Parallel Computing Project: Numerical Integration with CUDA

This project explores the implementation and benchmarking of various parallel reduction strategies using CUDA C++ to calculate definite integrals with the trapezoidal rule. It compares the performance of different GPU techniques against each other and against a sequential CPU implementation.

Description

The software calculates the definite integral of a function f(x) over an interval [a, b] by dividing the area under the curve into n trapezoids. The user can select the function to integrate, the integration limits, and the number of trapezoids. Benchmarks are then performed on several GPU implementations and one CPU implementation, measuring execution time, speedup, and efficiency.

Key Features

Numerical Integration: Calculation of definite integrals using the trapezoidal rule.
Dynamic Function Selection: The user can choose from several predefined f(x) functions:
- x * e^(-x) * cos(2x) (Default)
- sin(x)
- x^2
- (Easily extensible to add more functions)
Configurable Parameters: The user can specify integration limits a and b, and the number of subdivisions n.
Implemented GPU Reduction Strategies:
1. AtomicAdd (Global Memory): Atomic summation of partial results in global memory.
2. AtomicAdd (Unified Memory): Same as above, but using unified memory.
3. Reduction (Host Array Global Memory): GPU threads compute f(x_i) and write them to an array in global memory; the final sum occurs on the host.
4. Reduction (Host Array Unified Memory): Similar to the previous, but with unified memory.
5. Reduction (Shared Memory - Tree Structured Sum): Classic tree-structured reduction using shared memory within each block.
6. Reduction (Shared Memory - Warp Shuffle - Tree Structured Sum): Warp-level reduction using __shfl_down_sync instructions, with partial sums from warps combined atomically.
Detailed Benchmarking:
- Comparison of GPU implementations' performance against a GPU baseline (1 thread, 1 block).
- Comparison of GPU implementations' performance against a sequential CPU implementation.
- Tests with various GPU grid and block configurations.
Results Output:
- Benchmark results are saved to CSV files (results/gpu_results.csv, results/cpu_results.csv).
- Properties of the GPU used are saved to results/gpu_property.csv.
Graphical Visualization: A Python script (scripts/plot.py) generates plots for execution time, speedup, and efficiency, saving them to the plots/ directory.
Support Scripts:
- compile.sh: Compiles the source code.
- run.sh: Executes the compiled application and the plotting script.
- compile_and_run.sh: Compiles and runs the application and the plotting script.

Project Structure

PHPC-Consegna1/
├── .gitignore
├── bin/                # Compiled executables
│   └── .gitkeep
├── plots/              # Generated plots
│   └── .gitkeep
├── results/            # CSV files with benchmark results
│   └── .gitkeep
├── scripts/            # Utility scripts
│   ├── compile_and_run.sh
│   ├── compile.sh
│   ├── plot.py
│   └── run.sh
├── src/                # Source code
│   ├── functions.cu
│   ├── functions.h
│   ├── main.cu
│   ├── utils.cu
│   └── utils.h
├── requirements.txt    # Python dependencies (Provided)
└── README.md           # This file

Prerequisites

CUDA Toolkit: Version 9.0 or later (the compile script checks the version).
C++ Compiler: Compatible with C++11 standard (usually provided with the CUDA Toolkit).
NVIDIA GPU: Required for executing CUDA code.
Python 3: For the plot generation script.
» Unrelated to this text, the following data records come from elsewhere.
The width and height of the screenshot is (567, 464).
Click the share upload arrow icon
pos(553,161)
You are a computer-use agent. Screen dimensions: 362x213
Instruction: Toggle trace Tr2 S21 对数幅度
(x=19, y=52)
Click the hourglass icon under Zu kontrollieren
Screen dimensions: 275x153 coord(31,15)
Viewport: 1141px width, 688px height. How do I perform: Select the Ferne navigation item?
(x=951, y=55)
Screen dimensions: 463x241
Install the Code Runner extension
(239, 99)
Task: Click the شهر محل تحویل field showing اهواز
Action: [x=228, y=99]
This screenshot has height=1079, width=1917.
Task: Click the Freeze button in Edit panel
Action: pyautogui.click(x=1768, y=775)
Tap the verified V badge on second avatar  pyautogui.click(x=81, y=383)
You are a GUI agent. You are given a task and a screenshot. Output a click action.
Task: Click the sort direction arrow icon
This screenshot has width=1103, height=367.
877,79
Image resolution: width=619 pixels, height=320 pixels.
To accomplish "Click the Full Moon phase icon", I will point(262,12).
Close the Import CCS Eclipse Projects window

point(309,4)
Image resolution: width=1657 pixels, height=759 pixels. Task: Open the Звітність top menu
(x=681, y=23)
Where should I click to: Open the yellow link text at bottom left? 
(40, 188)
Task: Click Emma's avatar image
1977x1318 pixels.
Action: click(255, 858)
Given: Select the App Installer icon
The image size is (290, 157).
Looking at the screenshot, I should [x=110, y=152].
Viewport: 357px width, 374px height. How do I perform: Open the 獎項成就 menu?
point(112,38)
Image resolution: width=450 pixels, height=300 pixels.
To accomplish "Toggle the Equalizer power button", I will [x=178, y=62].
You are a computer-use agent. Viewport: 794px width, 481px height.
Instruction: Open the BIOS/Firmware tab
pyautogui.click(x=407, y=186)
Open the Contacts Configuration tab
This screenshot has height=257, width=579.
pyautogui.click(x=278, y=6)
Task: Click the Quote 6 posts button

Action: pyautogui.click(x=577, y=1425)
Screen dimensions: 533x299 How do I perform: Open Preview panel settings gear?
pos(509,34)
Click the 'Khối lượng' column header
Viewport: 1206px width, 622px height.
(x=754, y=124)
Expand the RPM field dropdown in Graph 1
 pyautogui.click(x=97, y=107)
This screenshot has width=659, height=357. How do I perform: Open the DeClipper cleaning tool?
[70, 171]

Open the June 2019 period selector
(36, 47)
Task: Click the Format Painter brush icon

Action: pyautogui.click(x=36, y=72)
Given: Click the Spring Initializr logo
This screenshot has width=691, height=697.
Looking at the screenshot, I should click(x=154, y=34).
Python Virtual Environment

It is highly recommended to use a Python virtual environment to manage dependencies for the plotting script. Using the requirements.txt file present in the project root.

Create and activate the virtual environment: Navigate to the root directory of the PHPC-Consegna1 project in your terminal and run the following commands:

# Create the virtual environment (e.g., named .venv)
python3 -m venv .venv

# Activate the virtual environment
# On Linux/macOS:
source .venv/bin/activate
# On Windows (Git Bash or WSL):
source .venv/Scripts/activate
#On Windows (Command Prompt):
.venv\Scripts\activate.bat
#On Windows (PowerShell):
.venv\Scripts\Activate.ps1

You should see the name of the virtual environment (e.g., (.venv)) in your terminal prompt.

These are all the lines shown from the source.